They should probably focus on the production side rather than consumption
The market had been looking for 60-62 Bcf. This is the first time in weeks that injections have been this high and give some indication of how high production remains.
From the Energy Information Administration:
Released: August 30, 2012 at 10:30 a.m. (eastern time) for the Week Ending August 24, 2012.

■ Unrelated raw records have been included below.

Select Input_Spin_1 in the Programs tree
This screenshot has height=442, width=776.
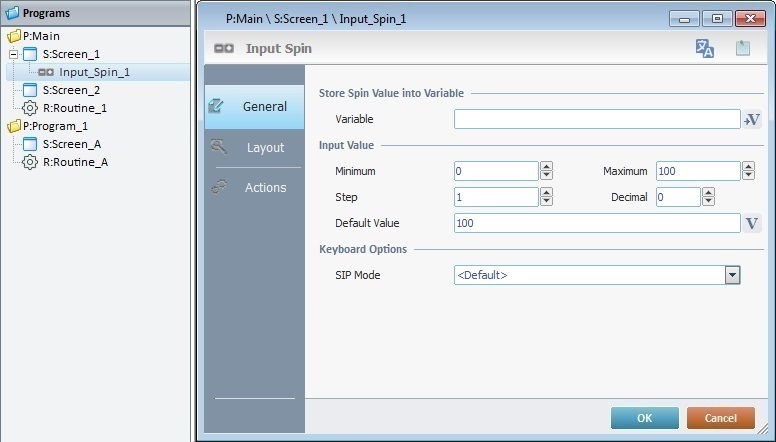point(94,72)
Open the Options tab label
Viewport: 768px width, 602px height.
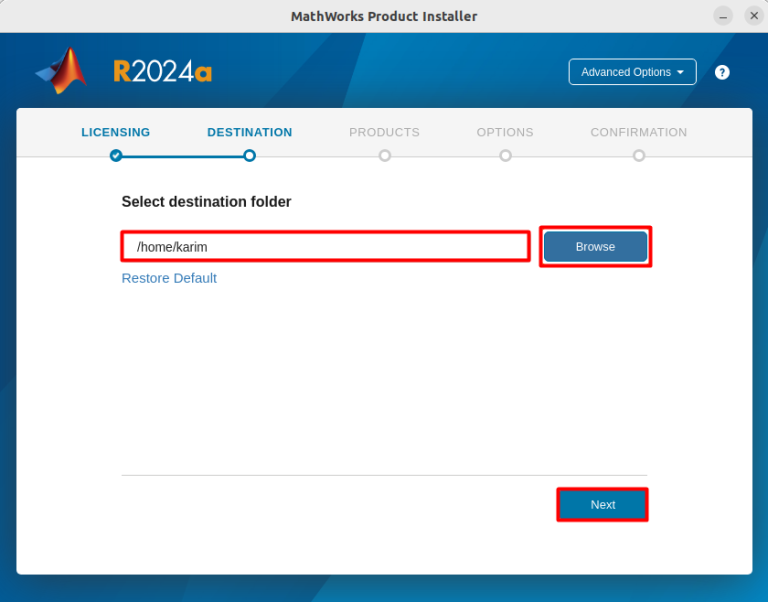pos(505,132)
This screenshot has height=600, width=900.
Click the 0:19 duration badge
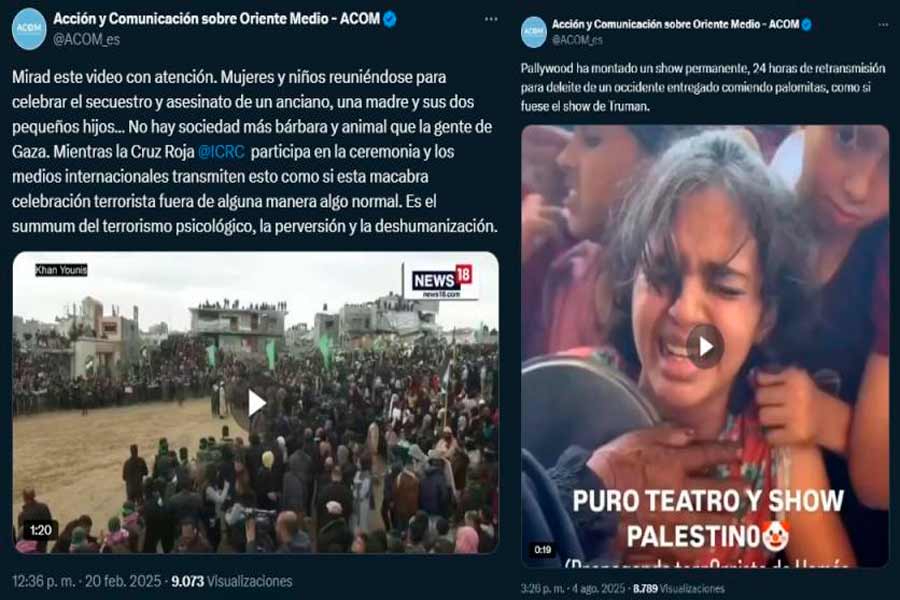pos(542,550)
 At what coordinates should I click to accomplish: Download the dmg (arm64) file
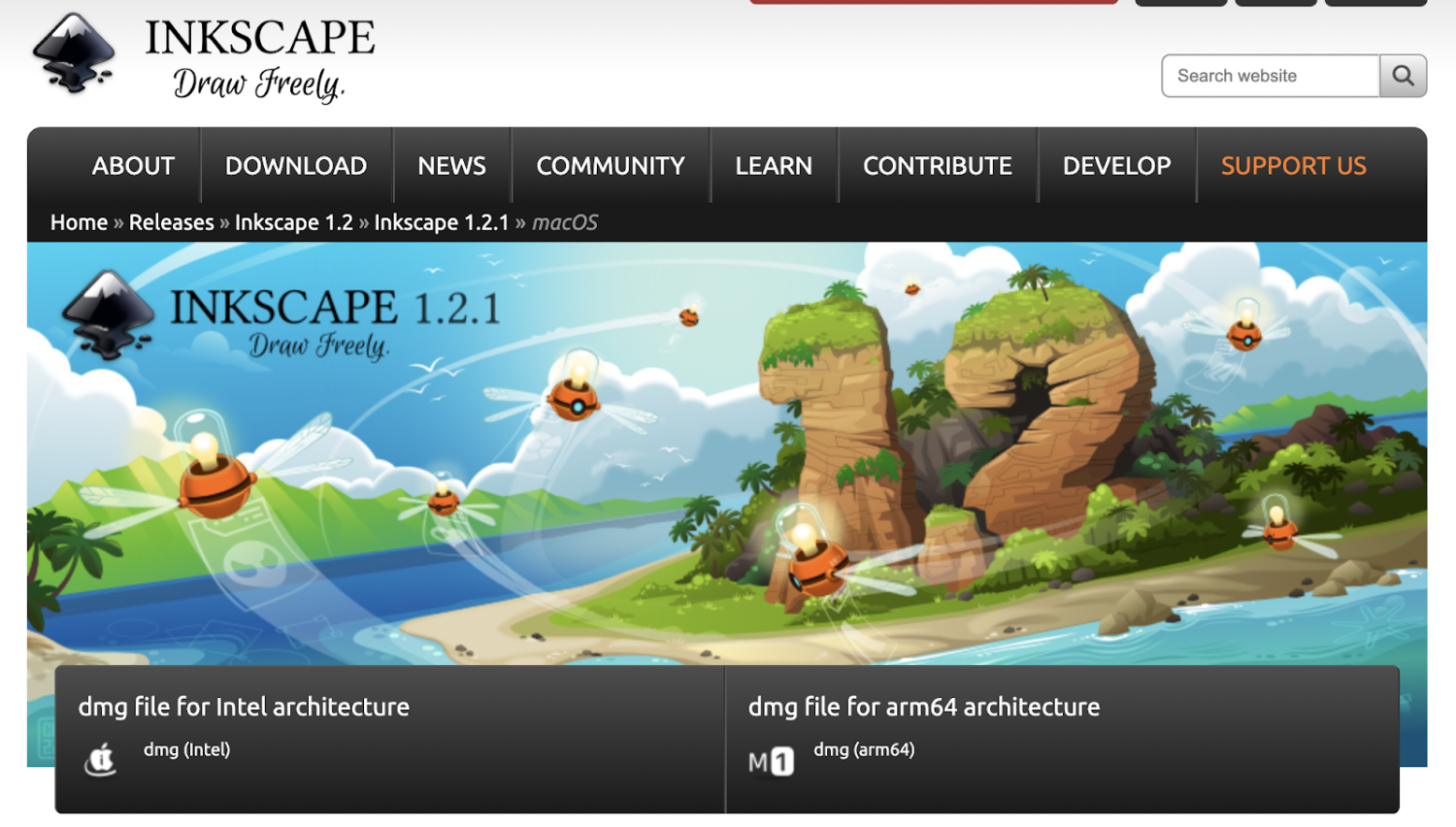click(x=865, y=749)
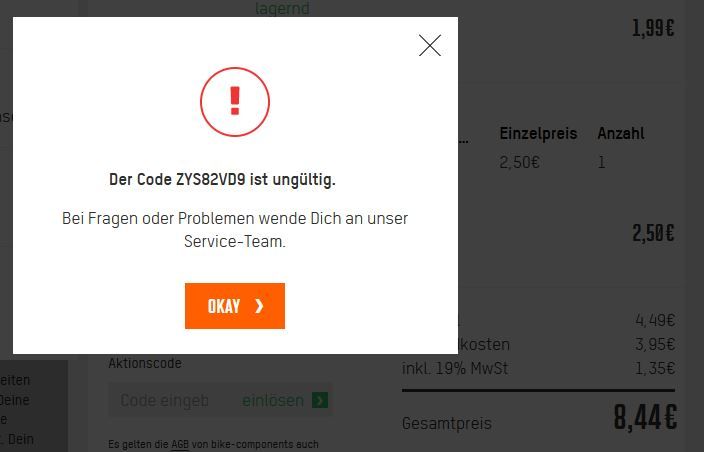Click the 8,44€ total price
The height and width of the screenshot is (452, 704).
click(x=645, y=417)
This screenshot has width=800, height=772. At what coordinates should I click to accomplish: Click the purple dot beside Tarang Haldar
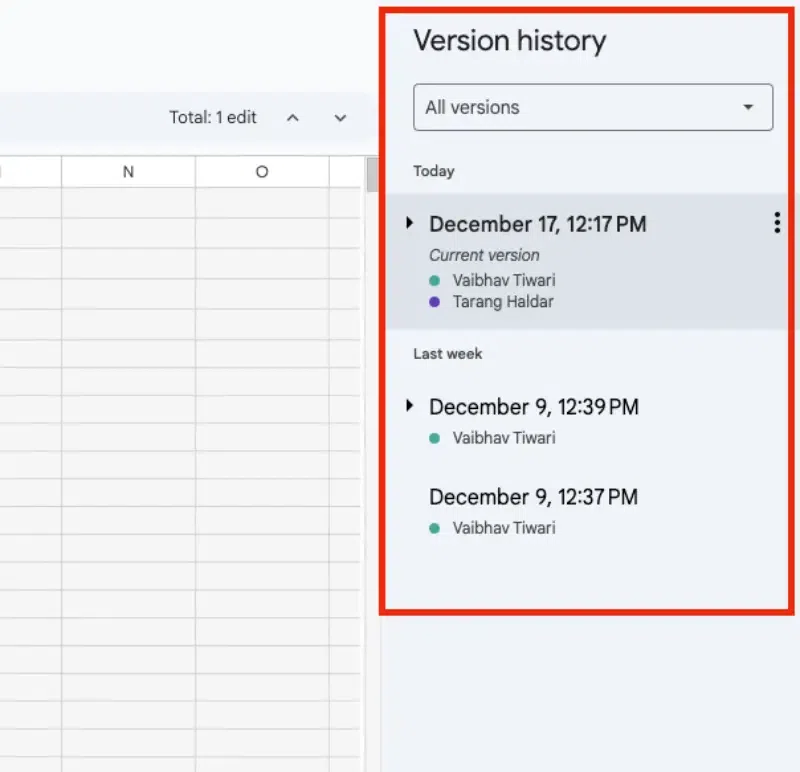434,302
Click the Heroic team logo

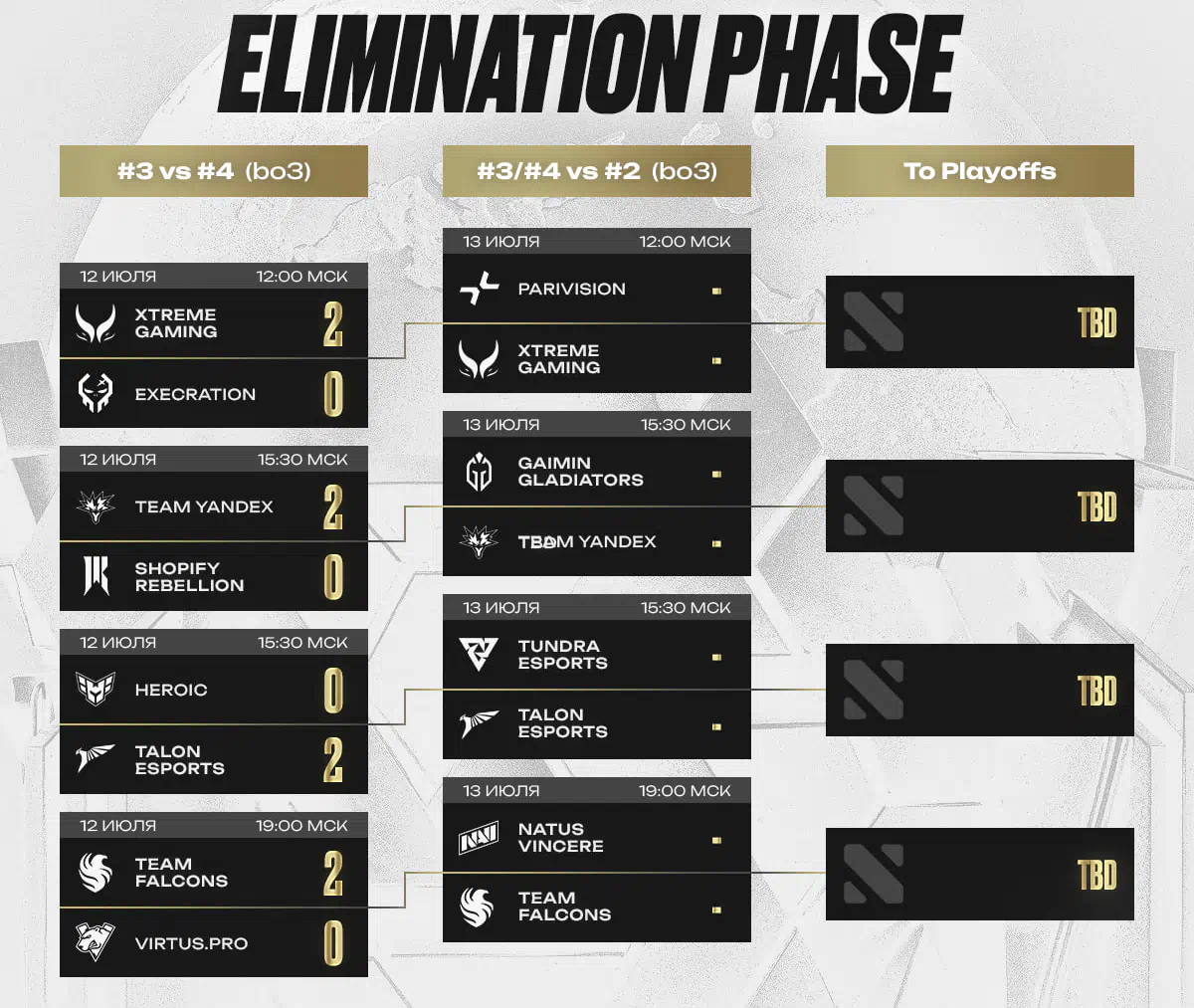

Next Release: September 6, 2012
Working gas in storage was 3,374 Bcf as of Friday, August 24, 2012, according to EIA estimates. This represents a net increase of 66 Bcf from the previous week. Stocks were 429 Bcf higher than last year at this time and 361 Bcf above the 5-year average of 3,013 Bcf. In the East Region, stocks were 109 Bcf above the 5-year average following net injections of 47 Bcf. Stocks in the Producing Region were 189 Bcf above the 5-year average of 935 Bcf after a net injection of 16 Bcf. Stocks in the West Region were 63 Bcf above the 5-year average after a net addition of 3 Bcf. At 3,374 Bcf, total working gas is above the 5-year historical range.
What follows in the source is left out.